§ Description of the task: Please copy out every one of the rows below word for word, leaving the pictures out of your answer.

(Position data for words and items)
_ _ _ _

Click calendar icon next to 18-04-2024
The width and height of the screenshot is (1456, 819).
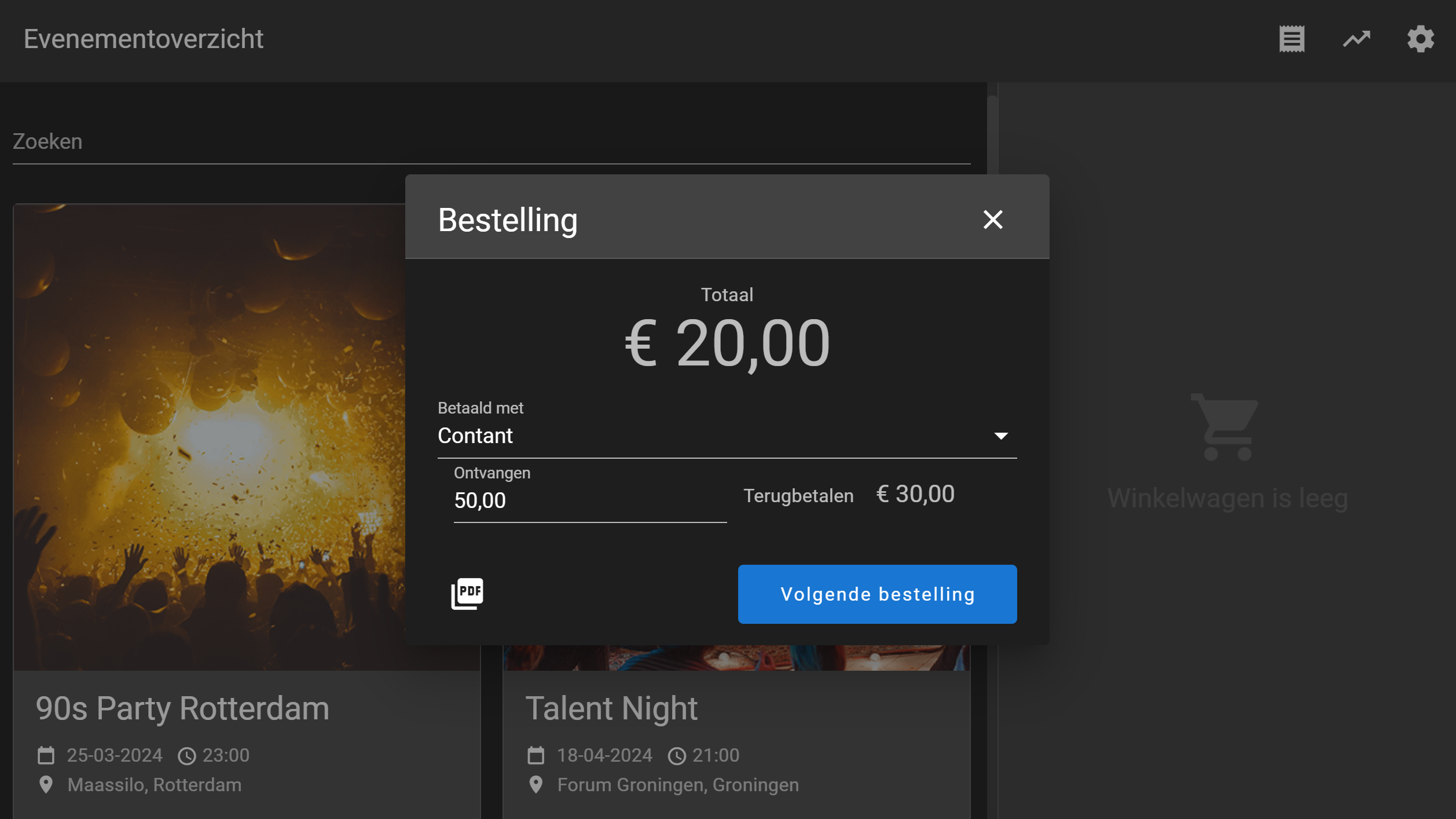536,755
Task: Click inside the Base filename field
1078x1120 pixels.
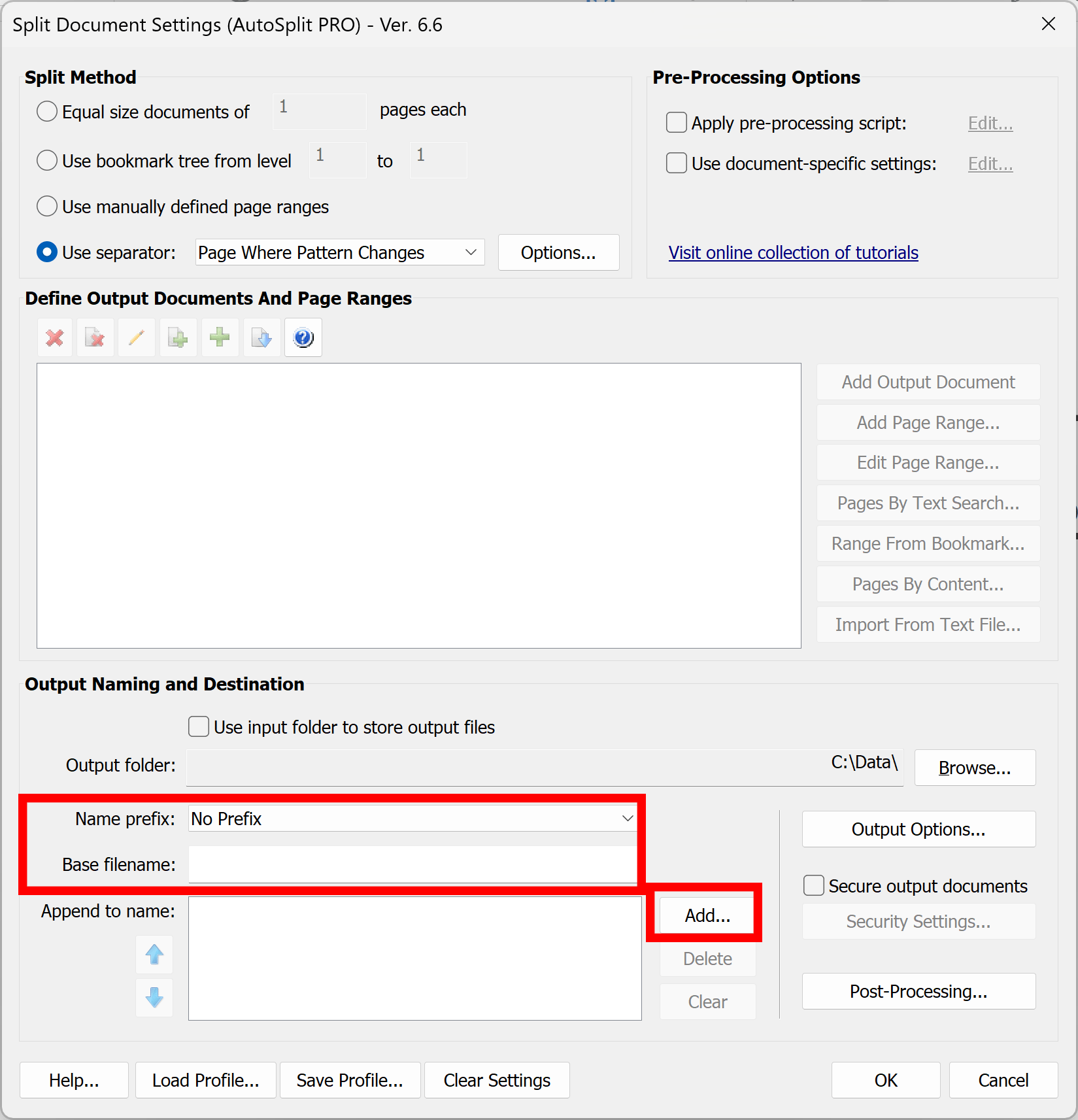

_ _ _ _

§ Result:
Click calendar icon next to 18-04-2024
The width and height of the screenshot is (1456, 819).
536,755
Task: Click inside the Base filename field
1078x1120 pixels.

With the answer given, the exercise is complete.